Aug 31, 2005 23:46
My mom just called. Our house is fine for the most part. All of the windows are intact. All of the trees around the house have fallen, but none of them landed on the house itself. There are several holes in the roof and some bad leaking, but nothing unfixable. I have quite a few blessings to count.
I still haven't heard from Megan, but I'm keeping hope up.
My mom told me not to come home this weekend, that it's too much of a mess. She also doesn't want to have to worry about me making the drive, with all the conditions and how hard it is to make contact. She said I shouldn't plan to come home before late September, but I don't think I'll make it that long.
She asked me whether I was happy here or not, and I told her yes. It's not a complete lie; I really do like the school and most of the people I've met. My classes are crap, and it's hard to really focus on them when I'm constantly worrying about what's going on back home.

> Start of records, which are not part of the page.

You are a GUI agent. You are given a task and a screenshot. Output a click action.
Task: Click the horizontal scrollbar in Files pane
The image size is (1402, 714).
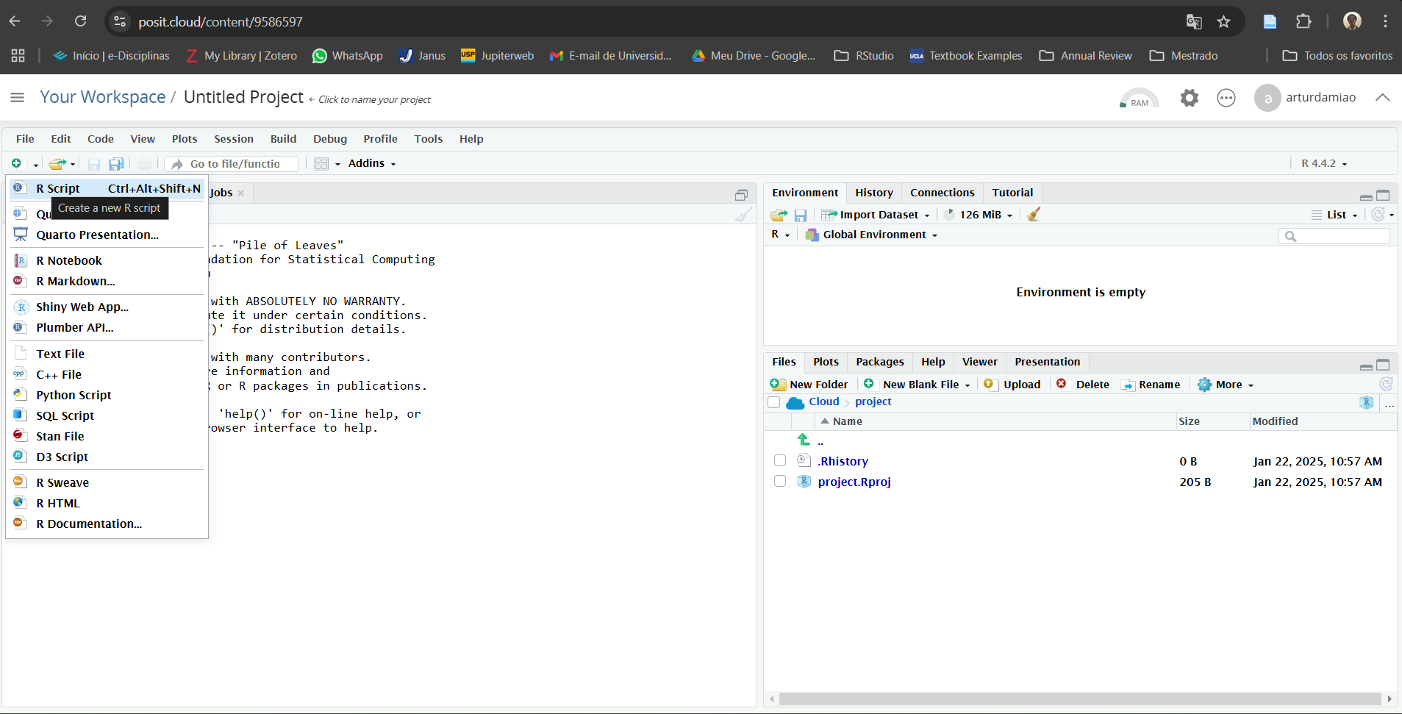point(1079,699)
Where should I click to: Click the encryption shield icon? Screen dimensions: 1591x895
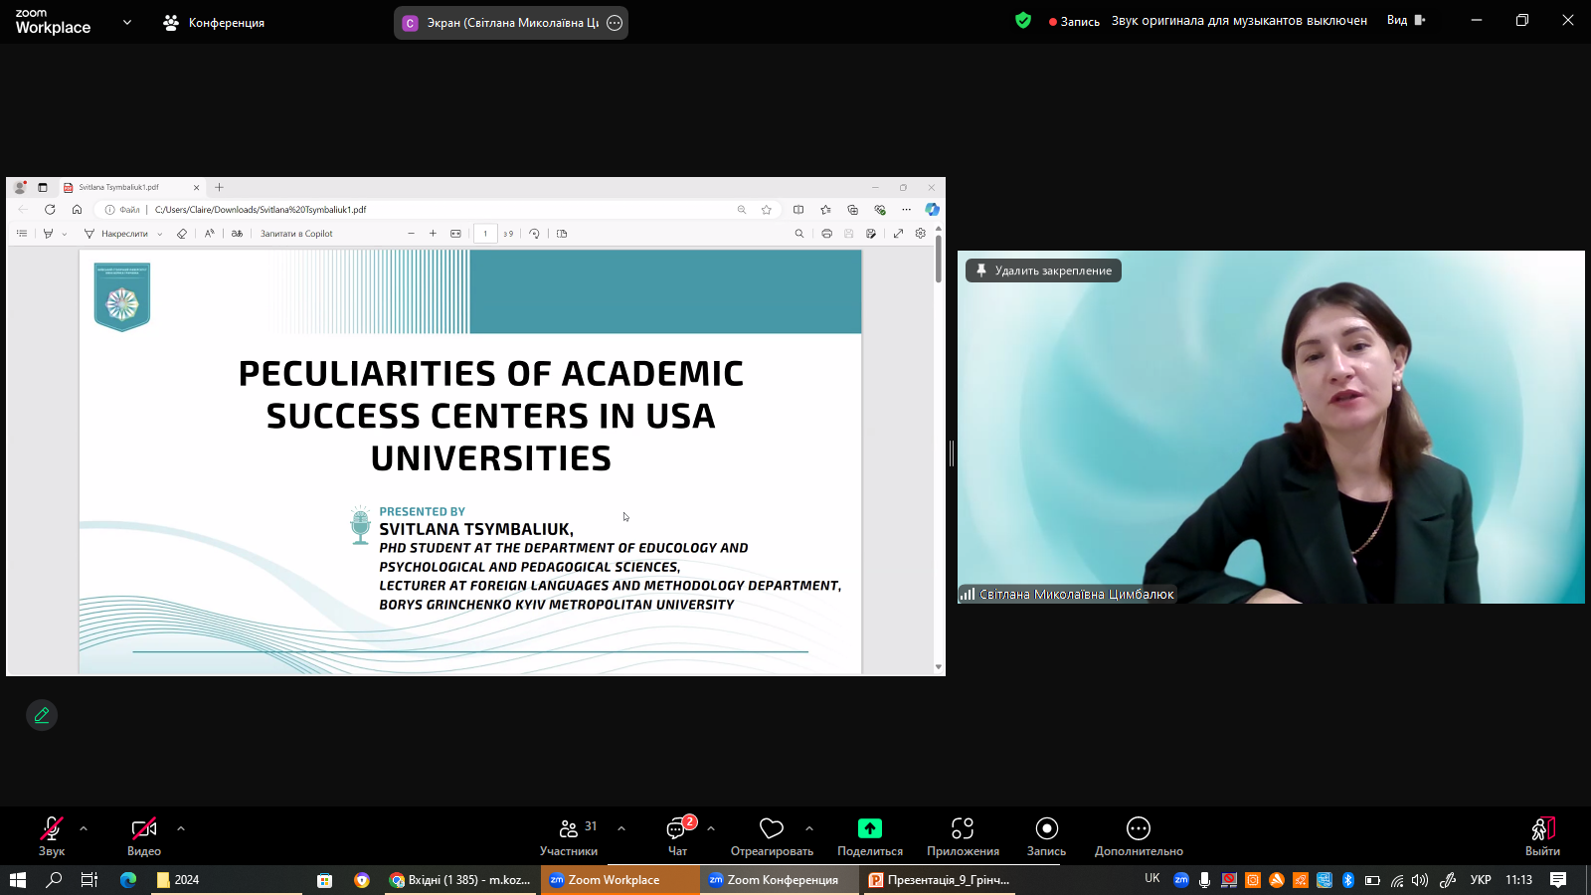[1023, 21]
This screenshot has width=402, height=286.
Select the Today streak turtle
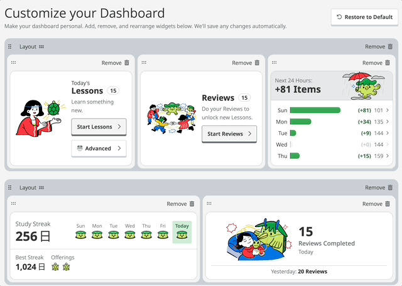click(x=182, y=235)
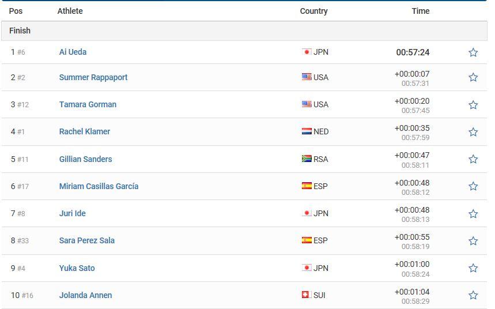Click the Pos column header
Viewport: 495px width, 309px height.
point(16,11)
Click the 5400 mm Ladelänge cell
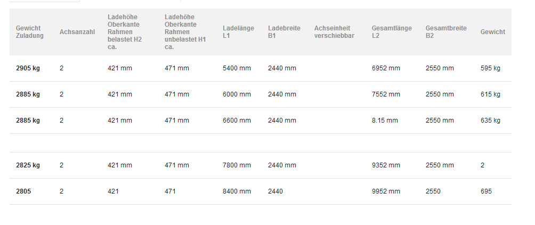This screenshot has width=535, height=225. point(237,68)
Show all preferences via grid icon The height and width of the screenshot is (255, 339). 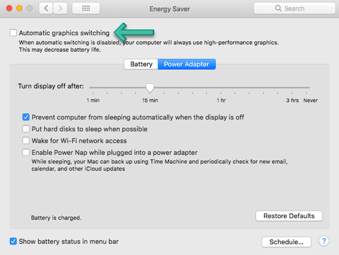pos(86,9)
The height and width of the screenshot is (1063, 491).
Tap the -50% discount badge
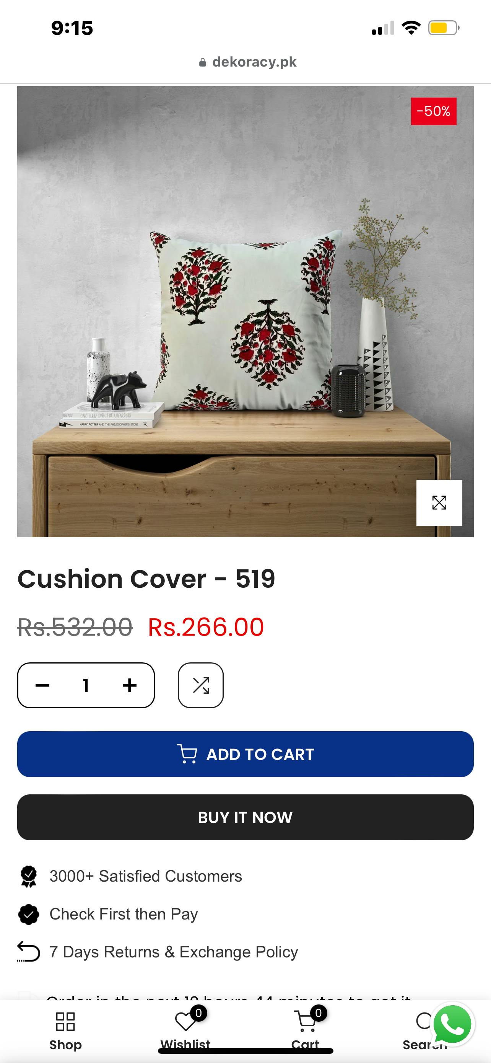434,111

When I think about all the people who have lost their homes, and lost family members... it just kills me. It's impossible to fathom that where I'm from, the towns I've grown up with and known my whole life, are gone. When I watch the reports on TV, it's like I'm seeing footage of some other country. Then I'll notice a building or the remnants of a building that I recogize, and it hits me. That's home.
I finally broke down and cried tonight, good and hard. It was relieving, but not long-lasting.